Lessons Learned from the Fukushima Analysis for Oversight in the Field of Human and Organisational Factors

Since 11 March 2011, ENSI has been addressing the lessons learned from the Fukushima Daiichi reactor accident. To mark the tenth anniversary, ENSI is publishing a further report, and considering its regulatory approaches and methods in respect of human and organisational factors.

Following the reactor accident at the Fukushima Daiichi nuclear power plant on 11 March 2011, ENSI has been analysing the events and their consequences from various points of view in the Fukushima reports. Among other aspects of the accident, ENSI has focused on the human and organisational factors. In the first report relating to this area, ENSI considered the organisations that were involved in managing the events; in the second report it considered the course of the accident from the viewpoint of the people directly involved at the site of the accident.

Now ENSI is publishing the follow-up report ‘Oversight Implications in the Area of Human and Organisational Factors’. The report is based, among other things, on shortcomings identified in the oversight approach as a result of the reactor accident analysis and on the finding that a strong safety culture is important not only for nuclear plant operators, but also for the regulatory authority itself. Ultimately, the safety culture of the regulator has an influence on that of the nuclear plants.

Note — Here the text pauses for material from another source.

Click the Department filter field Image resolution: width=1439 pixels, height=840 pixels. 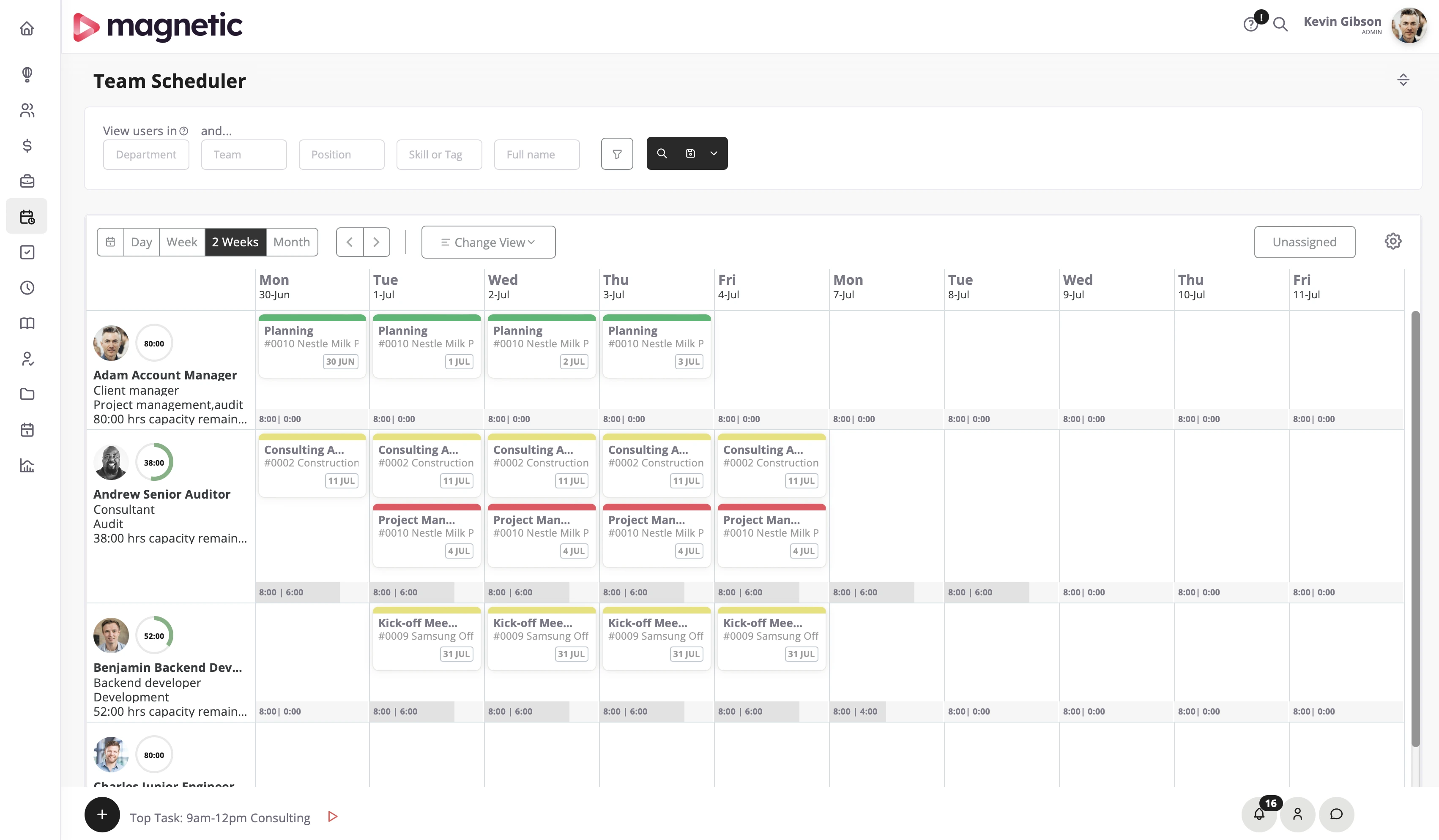(x=146, y=155)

Regulatory authorities subject to scrutiny

In the wake of the reactor accident of 2011, regulatory authorities around the world found themselves subject to scrutiny. Swiss legislation requires that international review missions are performed every ten years. The next IAEA IRRS mission will take place in Switzerland in October 2021, when international experts will be reviewing ENSI’s work. About three years after a mission, a so-called follow-up mission takes place. The implementation of improvement suggestions recommended during the previous mission is then reviewed.

In this Fukushima report, ENSI considers its approaches and methods in the oversight area of human and organisational factors. It includes the latest findings from the safety sciences, where, for example, the systemic approach is discussed. According to this approach, nuclear installations are recognised as complex systems in which the interplay of interacting Human, Technology and Organisation factors form so-called HTO systems.

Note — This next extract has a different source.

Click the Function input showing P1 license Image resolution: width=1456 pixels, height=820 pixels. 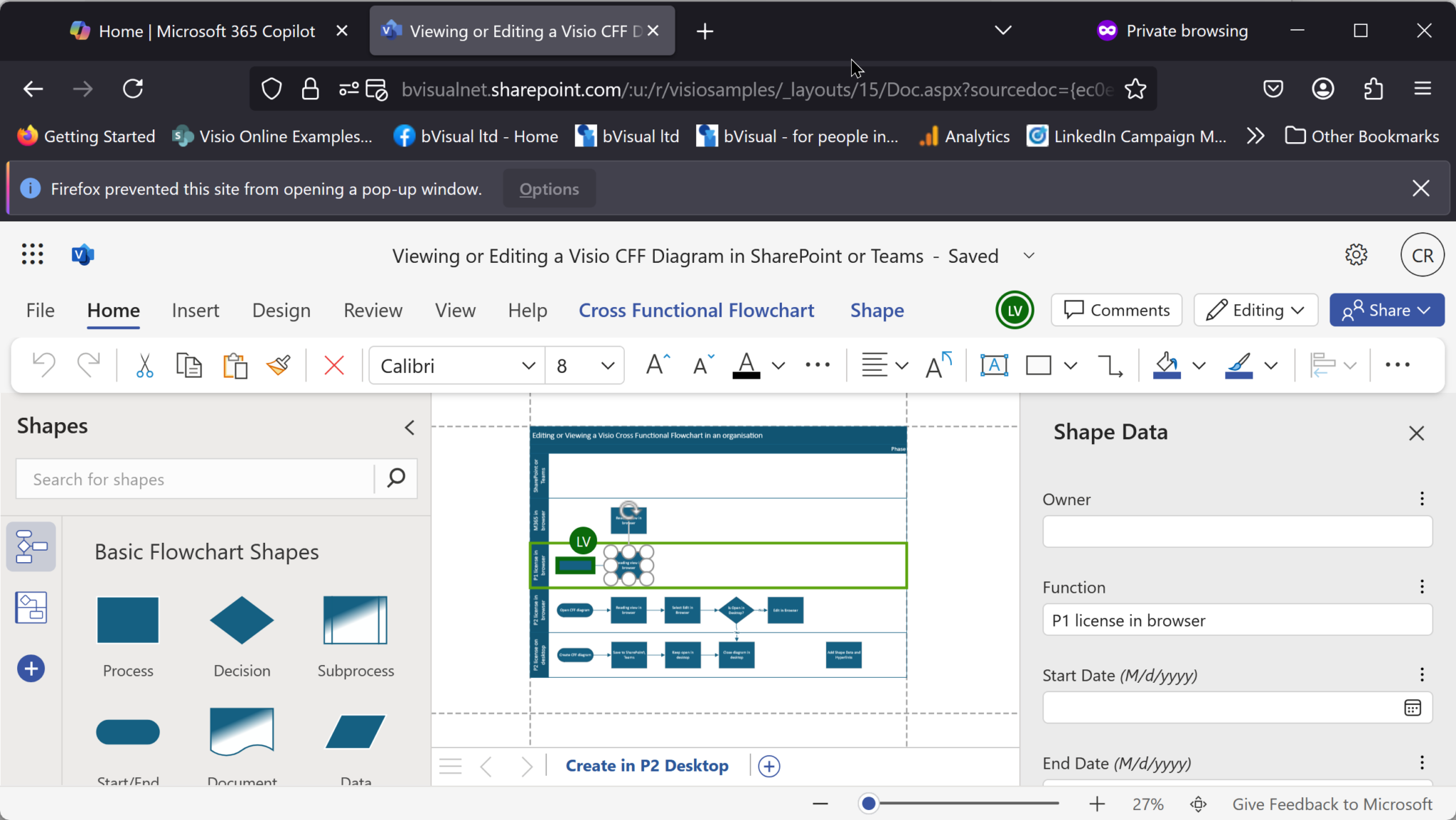pyautogui.click(x=1236, y=620)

The principle of continuous improvement

From a systemic point of view, a management system is required in nuclear installations, in which the continuous improvement of the interaction of human, technology and organisation factors is of utmost importance. In its oversight, the Human and Organisational Factors (HOF) Section of ENSI checks whether and how the systemic approach is taken into account by the regulated parties.

In turn, the way in which oversight is conducted can strengthen, or, in the worst case, weaken, the responsibility of the regulated parties and affect dynamics that can influence the safety of the installations.

Self-examination and dialogue with the regulated parties

The Fukushima Daiichi accident followed the course it did because, among other things, there was insufficient awareness of the possibility of unexpected serious events, notably tsunamis, both on the part of the operator but also on the part of the regulators. The structures in Japan also led to inadequate safety precautions. Even if accidents are optimally prepared for from a technical and organisational aspect, in view of the high hazard potential of nuclear installations, both operators and regulators must always be able to anticipate and manage unexpected, i.e., very rare, events. The associated technical term for this is the ‘resilient organisation’. Underlying this is a safety concept referred to as ‘Safety-II’.

Alongside the established ‘learning from errors’ (‘Safety-I’ approach), the ‘Safety-II’ concept assumes that safety is also strengthened when learning based on correctly functioning practices and procedures occurs. The HOF Section has also derived a few tips from the safety management of the civil aviation sector that it can apply to its own regulatory role as well as developing specific regulatory approaches and methods: at the core here is a dialogue with the regulated parties that promotes self-reflection.

In addition, the HOF Section has adopted the report ‘Oversight Implications in the Area of Human and Organisational Factors’ as a starting point for the further development of its own regulatory activity.

Decision making in emergency situations

The report also addresses the abilities and characteristics needed for decision making in emergency situations when conditions of uncertainty, time pressure and stress prevail. Both the competencies of individuals and teams as well as technical and organisational factors influence decisions. Therefore, their interaction is likewise the subject of the ongoing oversight of the HOF Section.